This may reflect Carroll's intention for his readership; the poem is, after all, part of a dream. In later writings he discussed some of his lexicon, commenting that he did not know the specific meanings or sources of some of the words; the linguistic ambiguity and uncertainty throughout both the book and the poem may largely be the point.[13] In Through the Looking-Glass, the character of Humpty Dumpty, in response to Alice's request, explains to her the non-sense words from the first stanza of the poem; however, Carroll's personal commentary on several of the words differ from Humpty's. For example, following the poem, a "rath" is described by Humpty as "a sort of green pig".[14] Carroll's notes for the original in Mischmasch suggest a "rath" is "a species of Badger" that "lived chiefly on cheese" and had smooth white hair, long hind legs, and short horns like a stag.[15] The appendices to certain Looking Glass editions, however, state that the creature is "a species of land turtle" that lived on swallows and oysters.[15] Later critics added their own interpretations of the lexicon, often without reference to Carroll's own contextual commentary. An extended analysis of the poem and Carroll's commentary is given in the book The Annotated Alice by Martin Gardner.

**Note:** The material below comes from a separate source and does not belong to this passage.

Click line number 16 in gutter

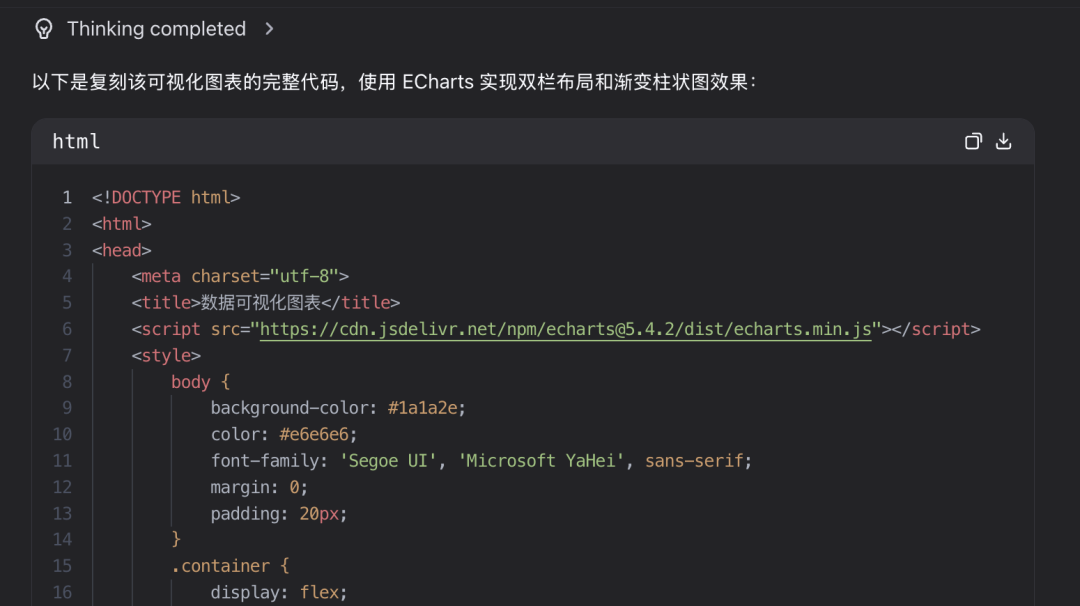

In January 1868, Carroll wrote to his publisher Macmillan, asking, "Have you any means, or can you find any, for printing a page or two of the next volume of Alice in reverse?" This may suggest that Carroll was wanting to print the whole poem in mirror writing. Macmillian responded that it would cost a great deal more to do, and this may have dissuaded him.[15]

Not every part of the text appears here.